(Stored items)
* * * * * * *

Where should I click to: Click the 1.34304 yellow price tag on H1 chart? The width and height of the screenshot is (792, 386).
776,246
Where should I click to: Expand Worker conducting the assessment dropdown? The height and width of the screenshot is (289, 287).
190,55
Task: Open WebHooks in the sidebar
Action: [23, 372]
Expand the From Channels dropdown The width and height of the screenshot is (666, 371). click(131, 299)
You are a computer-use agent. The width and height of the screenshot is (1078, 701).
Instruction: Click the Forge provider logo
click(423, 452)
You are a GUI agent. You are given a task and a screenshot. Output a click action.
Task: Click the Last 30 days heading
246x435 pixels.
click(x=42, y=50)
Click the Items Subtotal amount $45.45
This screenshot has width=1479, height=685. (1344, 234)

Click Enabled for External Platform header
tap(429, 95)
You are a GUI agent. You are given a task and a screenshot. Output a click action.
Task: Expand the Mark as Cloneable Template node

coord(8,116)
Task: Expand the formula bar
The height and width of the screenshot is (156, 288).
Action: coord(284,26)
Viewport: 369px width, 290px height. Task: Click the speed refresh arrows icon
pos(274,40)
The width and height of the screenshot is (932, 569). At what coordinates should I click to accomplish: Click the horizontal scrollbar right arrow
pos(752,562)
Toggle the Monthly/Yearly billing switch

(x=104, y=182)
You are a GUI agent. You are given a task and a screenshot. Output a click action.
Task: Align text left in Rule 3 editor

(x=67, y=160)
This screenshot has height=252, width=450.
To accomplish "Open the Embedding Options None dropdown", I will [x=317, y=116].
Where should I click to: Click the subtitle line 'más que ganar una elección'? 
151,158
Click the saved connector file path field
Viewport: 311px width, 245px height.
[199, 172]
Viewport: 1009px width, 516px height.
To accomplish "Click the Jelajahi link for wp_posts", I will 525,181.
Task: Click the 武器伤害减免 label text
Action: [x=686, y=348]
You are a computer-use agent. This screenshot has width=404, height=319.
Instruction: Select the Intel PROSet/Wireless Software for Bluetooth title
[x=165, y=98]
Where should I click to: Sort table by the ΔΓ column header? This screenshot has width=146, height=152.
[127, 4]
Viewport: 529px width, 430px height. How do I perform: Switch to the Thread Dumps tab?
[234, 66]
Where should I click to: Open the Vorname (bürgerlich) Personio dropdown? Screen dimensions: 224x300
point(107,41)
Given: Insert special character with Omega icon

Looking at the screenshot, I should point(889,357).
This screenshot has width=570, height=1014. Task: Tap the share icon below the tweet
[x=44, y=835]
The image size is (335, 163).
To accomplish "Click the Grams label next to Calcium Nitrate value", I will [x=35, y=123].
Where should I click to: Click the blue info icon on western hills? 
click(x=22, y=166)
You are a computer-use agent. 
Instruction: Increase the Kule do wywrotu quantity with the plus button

* * * * * * *

● **Task instructions**:
Copy, without any change, the lines from the one that contains "Where should I click to: Click the blue" to the final line of the entries above.

● **Written response**:
Where should I click to: Click the blue info icon on western hills? 
click(x=22, y=166)
You are a computer-use agent. 
Instruction: Increase the Kule do wywrotu quantity with the plus button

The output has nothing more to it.